Raising the Cost of Malicious AI-Powered Image Editing
Hadi Salman, Alaa Khaddaj, Guillaume Leclerc, Andrew Ilyas, Aleksander Madry
TL;DR
This work tackles the risk of malicious AI-powered image editing enabled by diffusion models by proposing image immunization through imperceptible adversarial perturbations. It develops two attack strategies—encoder and diffusion attacks—that render immunized images resistant to realistic edits and variations guided by text prompts. Empirical results show that immunization degrades the quality and similarity of edits, with diffusion-based perturbations generally more effective.

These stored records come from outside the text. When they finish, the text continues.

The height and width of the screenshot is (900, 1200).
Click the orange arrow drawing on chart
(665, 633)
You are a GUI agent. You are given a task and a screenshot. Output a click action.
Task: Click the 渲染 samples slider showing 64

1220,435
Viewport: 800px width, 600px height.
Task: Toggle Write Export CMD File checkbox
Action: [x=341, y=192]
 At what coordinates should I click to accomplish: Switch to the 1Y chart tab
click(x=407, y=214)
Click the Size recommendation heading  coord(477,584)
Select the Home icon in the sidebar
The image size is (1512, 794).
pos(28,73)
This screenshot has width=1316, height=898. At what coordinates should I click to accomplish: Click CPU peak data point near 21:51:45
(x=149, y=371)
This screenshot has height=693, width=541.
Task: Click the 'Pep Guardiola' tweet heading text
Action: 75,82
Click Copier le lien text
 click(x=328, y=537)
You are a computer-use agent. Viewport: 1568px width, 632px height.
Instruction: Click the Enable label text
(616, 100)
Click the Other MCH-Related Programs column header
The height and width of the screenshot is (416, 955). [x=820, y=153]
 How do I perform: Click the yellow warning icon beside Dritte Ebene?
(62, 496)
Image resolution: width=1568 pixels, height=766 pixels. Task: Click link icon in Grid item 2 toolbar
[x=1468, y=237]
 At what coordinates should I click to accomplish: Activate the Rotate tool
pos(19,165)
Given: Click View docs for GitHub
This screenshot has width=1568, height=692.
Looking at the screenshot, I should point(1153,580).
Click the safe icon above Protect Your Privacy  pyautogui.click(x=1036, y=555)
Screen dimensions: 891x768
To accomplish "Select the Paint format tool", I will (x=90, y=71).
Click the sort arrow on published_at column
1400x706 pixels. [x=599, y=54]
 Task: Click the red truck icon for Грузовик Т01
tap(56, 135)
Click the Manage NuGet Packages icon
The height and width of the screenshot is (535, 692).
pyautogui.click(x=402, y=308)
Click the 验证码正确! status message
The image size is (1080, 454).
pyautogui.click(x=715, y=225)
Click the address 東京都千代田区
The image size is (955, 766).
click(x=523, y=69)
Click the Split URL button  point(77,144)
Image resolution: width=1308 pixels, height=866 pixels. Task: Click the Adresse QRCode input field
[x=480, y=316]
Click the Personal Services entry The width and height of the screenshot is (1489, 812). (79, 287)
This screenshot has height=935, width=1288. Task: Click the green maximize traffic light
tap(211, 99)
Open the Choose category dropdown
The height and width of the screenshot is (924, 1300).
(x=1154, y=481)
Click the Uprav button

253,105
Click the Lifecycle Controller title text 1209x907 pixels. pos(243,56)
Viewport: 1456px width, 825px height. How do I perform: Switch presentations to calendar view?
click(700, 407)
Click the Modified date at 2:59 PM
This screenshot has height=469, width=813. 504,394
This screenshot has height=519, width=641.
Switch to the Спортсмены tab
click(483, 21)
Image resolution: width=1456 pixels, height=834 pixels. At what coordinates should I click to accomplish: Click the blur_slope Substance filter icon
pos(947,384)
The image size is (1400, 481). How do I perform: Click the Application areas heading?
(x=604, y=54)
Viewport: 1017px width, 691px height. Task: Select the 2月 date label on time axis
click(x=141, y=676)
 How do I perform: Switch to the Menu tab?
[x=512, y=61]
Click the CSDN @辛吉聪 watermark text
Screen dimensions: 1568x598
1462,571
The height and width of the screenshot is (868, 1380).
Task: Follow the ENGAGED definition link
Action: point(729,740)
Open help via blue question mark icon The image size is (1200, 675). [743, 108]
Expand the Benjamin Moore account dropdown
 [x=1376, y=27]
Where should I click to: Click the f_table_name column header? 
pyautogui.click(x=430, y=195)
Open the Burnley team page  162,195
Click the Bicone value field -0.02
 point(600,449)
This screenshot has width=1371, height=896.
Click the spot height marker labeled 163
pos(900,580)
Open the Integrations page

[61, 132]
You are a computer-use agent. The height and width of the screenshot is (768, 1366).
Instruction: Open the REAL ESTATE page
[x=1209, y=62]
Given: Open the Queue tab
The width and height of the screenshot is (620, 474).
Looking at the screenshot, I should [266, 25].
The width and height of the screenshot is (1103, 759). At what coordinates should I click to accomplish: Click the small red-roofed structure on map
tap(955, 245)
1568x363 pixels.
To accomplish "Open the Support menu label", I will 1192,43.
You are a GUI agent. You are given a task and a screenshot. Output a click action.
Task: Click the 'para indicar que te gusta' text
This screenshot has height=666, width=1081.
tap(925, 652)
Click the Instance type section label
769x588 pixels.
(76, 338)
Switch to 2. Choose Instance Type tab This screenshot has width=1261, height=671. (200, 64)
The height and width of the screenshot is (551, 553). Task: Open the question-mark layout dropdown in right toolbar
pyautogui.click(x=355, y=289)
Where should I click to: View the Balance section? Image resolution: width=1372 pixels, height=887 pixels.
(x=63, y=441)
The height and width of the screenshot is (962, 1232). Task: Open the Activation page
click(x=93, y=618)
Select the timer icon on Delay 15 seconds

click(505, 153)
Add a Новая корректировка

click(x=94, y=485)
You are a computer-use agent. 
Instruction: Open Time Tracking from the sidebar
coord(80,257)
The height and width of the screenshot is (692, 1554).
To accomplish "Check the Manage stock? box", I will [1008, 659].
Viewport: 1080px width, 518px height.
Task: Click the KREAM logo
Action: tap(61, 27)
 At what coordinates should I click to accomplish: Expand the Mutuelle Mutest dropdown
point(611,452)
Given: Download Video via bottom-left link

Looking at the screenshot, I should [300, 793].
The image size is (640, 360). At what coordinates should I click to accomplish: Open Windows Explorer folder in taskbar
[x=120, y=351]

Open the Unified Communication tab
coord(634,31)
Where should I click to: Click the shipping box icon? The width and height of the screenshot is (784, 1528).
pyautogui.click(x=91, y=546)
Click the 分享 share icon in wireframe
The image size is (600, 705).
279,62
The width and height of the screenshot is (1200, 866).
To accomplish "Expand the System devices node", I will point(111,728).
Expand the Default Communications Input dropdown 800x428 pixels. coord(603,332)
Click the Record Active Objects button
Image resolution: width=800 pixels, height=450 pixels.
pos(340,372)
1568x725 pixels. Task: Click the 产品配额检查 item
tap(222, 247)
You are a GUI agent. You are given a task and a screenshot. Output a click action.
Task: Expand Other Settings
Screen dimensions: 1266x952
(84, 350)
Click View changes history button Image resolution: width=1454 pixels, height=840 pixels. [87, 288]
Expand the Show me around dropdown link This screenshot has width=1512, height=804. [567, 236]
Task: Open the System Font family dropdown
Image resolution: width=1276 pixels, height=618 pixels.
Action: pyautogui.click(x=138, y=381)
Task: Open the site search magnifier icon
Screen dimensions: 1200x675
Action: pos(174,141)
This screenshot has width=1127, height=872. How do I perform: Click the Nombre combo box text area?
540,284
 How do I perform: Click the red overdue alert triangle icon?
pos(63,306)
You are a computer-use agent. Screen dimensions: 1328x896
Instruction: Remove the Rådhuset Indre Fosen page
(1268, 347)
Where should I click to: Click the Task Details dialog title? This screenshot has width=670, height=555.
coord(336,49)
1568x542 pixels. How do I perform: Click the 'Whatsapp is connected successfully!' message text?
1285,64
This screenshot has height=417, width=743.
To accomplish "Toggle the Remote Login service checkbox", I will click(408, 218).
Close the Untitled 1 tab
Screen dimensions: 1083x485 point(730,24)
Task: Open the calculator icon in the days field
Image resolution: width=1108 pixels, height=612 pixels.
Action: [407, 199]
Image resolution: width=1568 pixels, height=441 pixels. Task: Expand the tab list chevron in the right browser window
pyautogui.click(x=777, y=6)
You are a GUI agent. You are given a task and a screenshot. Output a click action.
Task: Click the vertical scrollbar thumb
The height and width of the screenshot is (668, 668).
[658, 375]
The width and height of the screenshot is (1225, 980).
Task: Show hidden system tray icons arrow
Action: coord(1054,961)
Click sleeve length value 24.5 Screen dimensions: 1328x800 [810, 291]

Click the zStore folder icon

The authors advocate a techno-policy approach, encouraging diffusion-model developers to provide forward-compatible APIs and collaboration to sustain these defenses against future model iterations.
Abstract
We present an approach to mitigating the risks of malicious image editing posed by large diffusion models. The key idea is to immunize images so as to make them resistant to manipulation by these models. This immunization relies on injection of imperceptible adversarial perturbations designed to disrupt the operation of the targeted diffusion models, forcing them to generate unrealistic images. We provide two methods for crafting such perturbations, and then demonstrate their efficacy. Finally, we discuss a policy component necessary to make our approach fully effective and practical -- one that involves the organizations developing diffusion models, rather than individual users, to implement (and support) the immunization process.